#### WRITTEN INSTRUCTION
Please gather every line below that contains the string "に投稿を公開" and copy each of those lines in full.

#### RECORDS FOR THIS EXERCISE
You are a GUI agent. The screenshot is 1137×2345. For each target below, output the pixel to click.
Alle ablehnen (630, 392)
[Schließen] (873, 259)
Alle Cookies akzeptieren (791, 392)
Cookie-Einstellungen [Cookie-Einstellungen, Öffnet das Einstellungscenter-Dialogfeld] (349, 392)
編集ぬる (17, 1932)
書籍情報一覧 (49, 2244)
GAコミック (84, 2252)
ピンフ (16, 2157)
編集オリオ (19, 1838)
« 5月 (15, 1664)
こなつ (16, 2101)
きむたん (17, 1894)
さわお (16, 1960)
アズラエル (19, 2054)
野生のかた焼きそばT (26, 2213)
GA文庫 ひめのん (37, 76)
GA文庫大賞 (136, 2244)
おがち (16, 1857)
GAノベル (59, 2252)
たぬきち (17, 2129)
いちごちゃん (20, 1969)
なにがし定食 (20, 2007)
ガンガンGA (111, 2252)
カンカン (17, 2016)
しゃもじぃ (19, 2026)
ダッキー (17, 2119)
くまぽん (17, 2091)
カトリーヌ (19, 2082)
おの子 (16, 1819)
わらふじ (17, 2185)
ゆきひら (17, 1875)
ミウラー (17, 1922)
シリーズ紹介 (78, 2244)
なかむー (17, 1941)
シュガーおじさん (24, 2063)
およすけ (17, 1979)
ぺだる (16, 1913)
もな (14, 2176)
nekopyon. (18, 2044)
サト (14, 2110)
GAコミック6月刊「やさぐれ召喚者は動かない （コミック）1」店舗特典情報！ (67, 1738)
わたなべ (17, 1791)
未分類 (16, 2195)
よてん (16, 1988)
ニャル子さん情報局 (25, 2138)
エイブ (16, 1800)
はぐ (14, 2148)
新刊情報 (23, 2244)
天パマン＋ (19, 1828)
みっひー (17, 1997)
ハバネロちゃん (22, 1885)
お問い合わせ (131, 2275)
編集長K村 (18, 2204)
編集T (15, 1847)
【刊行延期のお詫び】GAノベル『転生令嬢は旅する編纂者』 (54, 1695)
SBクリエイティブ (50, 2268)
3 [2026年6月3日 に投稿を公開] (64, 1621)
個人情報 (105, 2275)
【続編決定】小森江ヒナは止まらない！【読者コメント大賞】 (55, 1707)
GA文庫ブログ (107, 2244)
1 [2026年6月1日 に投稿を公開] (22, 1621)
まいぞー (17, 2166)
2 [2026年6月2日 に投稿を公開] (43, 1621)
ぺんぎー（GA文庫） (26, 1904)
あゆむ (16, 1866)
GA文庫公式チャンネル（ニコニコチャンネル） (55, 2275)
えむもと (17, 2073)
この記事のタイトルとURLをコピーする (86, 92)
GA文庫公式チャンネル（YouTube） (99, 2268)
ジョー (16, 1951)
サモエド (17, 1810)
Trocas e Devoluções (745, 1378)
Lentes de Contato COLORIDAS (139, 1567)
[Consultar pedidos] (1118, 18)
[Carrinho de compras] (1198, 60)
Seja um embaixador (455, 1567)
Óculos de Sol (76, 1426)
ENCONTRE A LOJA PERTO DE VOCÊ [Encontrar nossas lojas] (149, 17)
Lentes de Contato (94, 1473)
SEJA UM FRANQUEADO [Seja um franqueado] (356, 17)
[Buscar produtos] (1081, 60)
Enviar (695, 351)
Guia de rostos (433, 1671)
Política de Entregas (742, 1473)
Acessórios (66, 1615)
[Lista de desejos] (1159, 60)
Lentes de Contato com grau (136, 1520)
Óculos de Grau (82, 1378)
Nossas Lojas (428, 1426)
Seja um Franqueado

#### WRITTEN REPLY
3 [2026年6月3日 に投稿を公開] (64, 1621)
1 [2026年6月1日 に投稿を公開] (22, 1621)
2 [2026年6月2日 に投稿を公開] (43, 1621)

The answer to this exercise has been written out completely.